** START Data **

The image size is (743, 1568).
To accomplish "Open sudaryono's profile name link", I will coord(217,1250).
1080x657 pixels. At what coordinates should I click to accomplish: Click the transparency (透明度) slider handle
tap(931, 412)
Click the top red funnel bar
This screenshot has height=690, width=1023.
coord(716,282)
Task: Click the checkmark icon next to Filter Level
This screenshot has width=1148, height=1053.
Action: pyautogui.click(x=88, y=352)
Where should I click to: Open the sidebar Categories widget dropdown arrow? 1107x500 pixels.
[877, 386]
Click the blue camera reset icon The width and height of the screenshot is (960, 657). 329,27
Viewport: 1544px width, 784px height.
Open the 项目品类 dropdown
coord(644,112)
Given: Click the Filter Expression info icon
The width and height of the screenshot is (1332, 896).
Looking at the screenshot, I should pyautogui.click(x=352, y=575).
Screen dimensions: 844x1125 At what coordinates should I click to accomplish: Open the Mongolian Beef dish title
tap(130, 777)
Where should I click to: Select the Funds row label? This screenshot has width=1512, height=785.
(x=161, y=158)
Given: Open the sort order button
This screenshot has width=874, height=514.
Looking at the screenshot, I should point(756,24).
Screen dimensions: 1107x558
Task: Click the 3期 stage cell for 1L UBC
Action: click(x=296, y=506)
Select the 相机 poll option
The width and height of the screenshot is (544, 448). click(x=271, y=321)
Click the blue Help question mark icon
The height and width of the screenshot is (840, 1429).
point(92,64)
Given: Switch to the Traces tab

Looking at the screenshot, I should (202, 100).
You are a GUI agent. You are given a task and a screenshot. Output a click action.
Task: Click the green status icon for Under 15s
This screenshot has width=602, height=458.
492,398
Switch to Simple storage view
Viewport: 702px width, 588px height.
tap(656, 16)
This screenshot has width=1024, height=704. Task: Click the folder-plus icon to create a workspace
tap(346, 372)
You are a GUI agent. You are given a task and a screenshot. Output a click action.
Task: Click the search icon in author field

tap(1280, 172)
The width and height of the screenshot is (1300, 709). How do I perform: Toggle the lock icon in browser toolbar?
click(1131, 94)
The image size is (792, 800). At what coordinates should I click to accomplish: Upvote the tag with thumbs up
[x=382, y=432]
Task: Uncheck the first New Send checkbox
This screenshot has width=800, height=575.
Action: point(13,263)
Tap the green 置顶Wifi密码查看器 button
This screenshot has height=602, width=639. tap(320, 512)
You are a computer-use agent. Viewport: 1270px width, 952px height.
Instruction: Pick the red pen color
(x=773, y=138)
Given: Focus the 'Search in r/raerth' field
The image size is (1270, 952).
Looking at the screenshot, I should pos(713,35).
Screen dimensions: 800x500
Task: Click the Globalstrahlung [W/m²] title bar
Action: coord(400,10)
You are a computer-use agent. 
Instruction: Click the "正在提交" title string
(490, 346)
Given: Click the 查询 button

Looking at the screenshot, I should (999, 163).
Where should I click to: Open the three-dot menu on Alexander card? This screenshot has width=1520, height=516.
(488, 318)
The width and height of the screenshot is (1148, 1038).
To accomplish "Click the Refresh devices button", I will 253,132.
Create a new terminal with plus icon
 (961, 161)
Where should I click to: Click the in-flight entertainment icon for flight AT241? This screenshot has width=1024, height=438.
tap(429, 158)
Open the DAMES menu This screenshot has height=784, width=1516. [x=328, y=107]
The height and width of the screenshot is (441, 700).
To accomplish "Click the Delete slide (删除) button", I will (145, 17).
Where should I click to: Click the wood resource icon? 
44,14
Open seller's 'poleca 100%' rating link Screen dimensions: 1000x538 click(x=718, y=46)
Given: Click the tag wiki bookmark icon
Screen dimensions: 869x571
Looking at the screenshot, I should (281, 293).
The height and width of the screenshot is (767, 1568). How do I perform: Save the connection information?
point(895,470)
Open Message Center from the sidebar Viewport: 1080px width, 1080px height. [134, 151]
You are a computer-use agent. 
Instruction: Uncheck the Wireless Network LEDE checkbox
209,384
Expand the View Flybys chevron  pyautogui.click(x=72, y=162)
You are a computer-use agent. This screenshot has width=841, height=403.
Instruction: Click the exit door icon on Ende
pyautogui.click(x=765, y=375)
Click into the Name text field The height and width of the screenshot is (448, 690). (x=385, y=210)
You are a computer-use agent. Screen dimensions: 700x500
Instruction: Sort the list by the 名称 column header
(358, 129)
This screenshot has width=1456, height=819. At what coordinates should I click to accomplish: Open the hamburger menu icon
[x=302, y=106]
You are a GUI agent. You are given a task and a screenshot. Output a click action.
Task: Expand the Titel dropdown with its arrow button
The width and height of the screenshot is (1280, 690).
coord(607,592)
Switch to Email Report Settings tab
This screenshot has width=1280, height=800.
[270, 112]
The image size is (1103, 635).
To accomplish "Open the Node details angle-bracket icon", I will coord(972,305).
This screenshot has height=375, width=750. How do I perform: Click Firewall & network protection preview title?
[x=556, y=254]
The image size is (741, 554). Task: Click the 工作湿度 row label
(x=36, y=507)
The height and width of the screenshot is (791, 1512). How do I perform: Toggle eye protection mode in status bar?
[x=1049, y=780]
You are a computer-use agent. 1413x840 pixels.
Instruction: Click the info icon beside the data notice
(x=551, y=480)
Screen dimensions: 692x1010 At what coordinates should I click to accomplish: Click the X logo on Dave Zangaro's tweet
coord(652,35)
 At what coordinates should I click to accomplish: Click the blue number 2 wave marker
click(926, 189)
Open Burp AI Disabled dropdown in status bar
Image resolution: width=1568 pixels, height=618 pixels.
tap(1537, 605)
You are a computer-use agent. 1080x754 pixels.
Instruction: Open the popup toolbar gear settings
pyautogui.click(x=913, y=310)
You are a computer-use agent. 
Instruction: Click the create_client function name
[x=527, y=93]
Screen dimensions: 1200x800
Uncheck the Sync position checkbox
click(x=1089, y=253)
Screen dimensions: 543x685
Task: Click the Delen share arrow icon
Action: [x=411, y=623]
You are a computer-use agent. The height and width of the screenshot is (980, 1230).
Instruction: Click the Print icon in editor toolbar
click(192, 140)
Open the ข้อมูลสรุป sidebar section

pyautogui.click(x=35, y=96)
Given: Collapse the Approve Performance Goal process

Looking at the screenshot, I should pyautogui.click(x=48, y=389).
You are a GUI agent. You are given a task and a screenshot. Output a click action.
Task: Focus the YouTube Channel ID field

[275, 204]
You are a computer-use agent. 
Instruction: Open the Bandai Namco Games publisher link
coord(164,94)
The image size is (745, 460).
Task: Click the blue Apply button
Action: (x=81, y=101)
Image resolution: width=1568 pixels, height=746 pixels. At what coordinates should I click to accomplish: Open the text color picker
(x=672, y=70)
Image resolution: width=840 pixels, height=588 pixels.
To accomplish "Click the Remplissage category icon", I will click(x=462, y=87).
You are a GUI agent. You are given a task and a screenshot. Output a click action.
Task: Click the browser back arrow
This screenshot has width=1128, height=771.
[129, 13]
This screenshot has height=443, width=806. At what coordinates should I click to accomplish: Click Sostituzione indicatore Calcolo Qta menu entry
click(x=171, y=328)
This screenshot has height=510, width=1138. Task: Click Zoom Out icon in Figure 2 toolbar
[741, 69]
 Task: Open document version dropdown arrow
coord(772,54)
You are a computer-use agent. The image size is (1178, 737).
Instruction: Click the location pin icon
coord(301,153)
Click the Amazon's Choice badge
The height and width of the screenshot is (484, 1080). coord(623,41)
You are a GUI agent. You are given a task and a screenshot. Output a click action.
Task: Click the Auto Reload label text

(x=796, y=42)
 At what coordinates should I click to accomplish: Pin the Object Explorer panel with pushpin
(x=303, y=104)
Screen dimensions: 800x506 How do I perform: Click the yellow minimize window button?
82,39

** END Data **

### Aim of the task
Swap "GUI agent" for "screen assistant" everywhere in the data above and leave everything else unchanged.

### Response below
The image size is (743, 1568).
To accomplish "Open sudaryono's profile name link", I will coord(217,1250).
1080x657 pixels. At what coordinates should I click to accomplish: Click the transparency (透明度) slider handle
tap(931, 412)
Click the top red funnel bar
This screenshot has height=690, width=1023.
coord(716,282)
Task: Click the checkmark icon next to Filter Level
This screenshot has width=1148, height=1053.
Action: pyautogui.click(x=88, y=352)
Where should I click to: Open the sidebar Categories widget dropdown arrow? 1107x500 pixels.
[877, 386]
Click the blue camera reset icon The width and height of the screenshot is (960, 657). 329,27
Viewport: 1544px width, 784px height.
Open the 项目品类 dropdown
coord(644,112)
Given: Click the Filter Expression info icon
The width and height of the screenshot is (1332, 896).
Looking at the screenshot, I should pyautogui.click(x=352, y=575).
Screen dimensions: 844x1125 At what coordinates should I click to accomplish: Open the Mongolian Beef dish title
tap(130, 777)
Where should I click to: Select the Funds row label? This screenshot has width=1512, height=785.
(x=161, y=158)
Given: Open the sort order button
This screenshot has width=874, height=514.
Looking at the screenshot, I should point(756,24).
Screen dimensions: 1107x558
Task: Click the 3期 stage cell for 1L UBC
Action: click(x=296, y=506)
Select the 相机 poll option
The width and height of the screenshot is (544, 448). click(x=271, y=321)
Click the blue Help question mark icon
The height and width of the screenshot is (840, 1429).
point(92,64)
Given: Switch to the Traces tab

Looking at the screenshot, I should (202, 100).
You are a screen assistant. You are given a task and a screenshot. Output a click action.
Task: Click the green status icon for Under 15s
This screenshot has width=602, height=458.
492,398
Switch to Simple storage view
Viewport: 702px width, 588px height.
tap(656, 16)
This screenshot has width=1024, height=704. Task: Click the folder-plus icon to create a workspace
tap(346, 372)
You are a screen assistant. You are given a task and a screenshot. Output a click action.
Task: Click the search icon in author field

tap(1280, 172)
The width and height of the screenshot is (1300, 709). How do I perform: Toggle the lock icon in browser toolbar?
click(1131, 94)
The image size is (792, 800). At what coordinates should I click to accomplish: Upvote the tag with thumbs up
[x=382, y=432]
Task: Uncheck the first New Send checkbox
This screenshot has width=800, height=575.
Action: point(13,263)
Tap the green 置顶Wifi密码查看器 button
This screenshot has height=602, width=639. tap(320, 512)
You are a computer-use agent. Viewport: 1270px width, 952px height.
Instruction: Pick the red pen color
(x=773, y=138)
Given: Focus the 'Search in r/raerth' field
The image size is (1270, 952).
Looking at the screenshot, I should pos(713,35).
Screen dimensions: 800x500
Task: Click the Globalstrahlung [W/m²] title bar
Action: coord(400,10)
You are a computer-use agent. 
Instruction: Click the "正在提交" title string
(490, 346)
Given: Click the 查询 button

Looking at the screenshot, I should (999, 163).
Where should I click to: Open the three-dot menu on Alexander card? This screenshot has width=1520, height=516.
(488, 318)
The width and height of the screenshot is (1148, 1038).
To accomplish "Click the Refresh devices button", I will 253,132.
Create a new terminal with plus icon
 (961, 161)
Where should I click to: Click the in-flight entertainment icon for flight AT241? This screenshot has width=1024, height=438.
tap(429, 158)
Open the DAMES menu This screenshot has height=784, width=1516. [x=328, y=107]
The height and width of the screenshot is (441, 700).
To accomplish "Click the Delete slide (删除) button", I will (145, 17).
Where should I click to: Click the wood resource icon? 
44,14
Open seller's 'poleca 100%' rating link Screen dimensions: 1000x538 click(x=718, y=46)
Given: Click the tag wiki bookmark icon
Screen dimensions: 869x571
Looking at the screenshot, I should (281, 293).
The height and width of the screenshot is (767, 1568). How do I perform: Save the connection information?
point(895,470)
Open Message Center from the sidebar Viewport: 1080px width, 1080px height. [134, 151]
You are a computer-use agent. 
Instruction: Uncheck the Wireless Network LEDE checkbox
209,384
Expand the View Flybys chevron  pyautogui.click(x=72, y=162)
You are a computer-use agent. This screenshot has width=841, height=403.
Instruction: Click the exit door icon on Ende
pyautogui.click(x=765, y=375)
Click into the Name text field The height and width of the screenshot is (448, 690). (x=385, y=210)
You are a computer-use agent. Screen dimensions: 700x500
Instruction: Sort the list by the 名称 column header
(358, 129)
This screenshot has width=1456, height=819. At what coordinates should I click to accomplish: Open the hamburger menu icon
[x=302, y=106]
You are a screen assistant. You are given a task and a screenshot. Output a click action.
Task: Expand the Titel dropdown with its arrow button
The width and height of the screenshot is (1280, 690).
coord(607,592)
Switch to Email Report Settings tab
This screenshot has width=1280, height=800.
[270, 112]
The image size is (1103, 635).
To accomplish "Open the Node details angle-bracket icon", I will coord(972,305).
This screenshot has height=375, width=750. How do I perform: Click Firewall & network protection preview title?
[x=556, y=254]
The image size is (741, 554). Task: Click the 工作湿度 row label
(x=36, y=507)
The height and width of the screenshot is (791, 1512). How do I perform: Toggle eye protection mode in status bar?
[x=1049, y=780]
You are a computer-use agent. 1413x840 pixels.
Instruction: Click the info icon beside the data notice
(x=551, y=480)
Screen dimensions: 692x1010 At what coordinates should I click to accomplish: Click the X logo on Dave Zangaro's tweet
coord(652,35)
 At what coordinates should I click to accomplish: Click the blue number 2 wave marker
click(926, 189)
Open Burp AI Disabled dropdown in status bar
Image resolution: width=1568 pixels, height=618 pixels.
tap(1537, 605)
You are a computer-use agent. 1080x754 pixels.
Instruction: Open the popup toolbar gear settings
pyautogui.click(x=913, y=310)
You are a computer-use agent. 
Instruction: Click the create_client function name
[x=527, y=93]
Screen dimensions: 1200x800
Uncheck the Sync position checkbox
click(x=1089, y=253)
Screen dimensions: 543x685
Task: Click the Delen share arrow icon
Action: [x=411, y=623]
You are a computer-use agent. The height and width of the screenshot is (980, 1230).
Instruction: Click the Print icon in editor toolbar
click(192, 140)
Open the ข้อมูลสรุป sidebar section

pyautogui.click(x=35, y=96)
Given: Collapse the Approve Performance Goal process

Looking at the screenshot, I should pyautogui.click(x=48, y=389).
You are a screen assistant. You are given a task and a screenshot. Output a click action.
Task: Focus the YouTube Channel ID field

[275, 204]
You are a computer-use agent. 
Instruction: Open the Bandai Namco Games publisher link
coord(164,94)
The image size is (745, 460).
Task: Click the blue Apply button
Action: (x=81, y=101)
Image resolution: width=1568 pixels, height=746 pixels. At what coordinates should I click to accomplish: Open the text color picker
(x=672, y=70)
Image resolution: width=840 pixels, height=588 pixels.
To accomplish "Click the Remplissage category icon", I will click(x=462, y=87).
You are a screen assistant. You are given a task and a screenshot. Output a click action.
Task: Click the browser back arrow
This screenshot has width=1128, height=771.
[129, 13]
This screenshot has height=443, width=806. At what coordinates should I click to accomplish: Click Sostituzione indicatore Calcolo Qta menu entry
click(x=171, y=328)
This screenshot has height=510, width=1138. Task: Click Zoom Out icon in Figure 2 toolbar
[741, 69]
 Task: Open document version dropdown arrow
coord(772,54)
You are a computer-use agent. The image size is (1178, 737).
Instruction: Click the location pin icon
coord(301,153)
Click the Amazon's Choice badge
The height and width of the screenshot is (484, 1080). coord(623,41)
You are a screen assistant. You are given a task and a screenshot. Output a click action.
Task: Click the Auto Reload label text

(x=796, y=42)
 At what coordinates should I click to accomplish: Pin the Object Explorer panel with pushpin
(x=303, y=104)
Screen dimensions: 800x506 How do I perform: Click the yellow minimize window button?
82,39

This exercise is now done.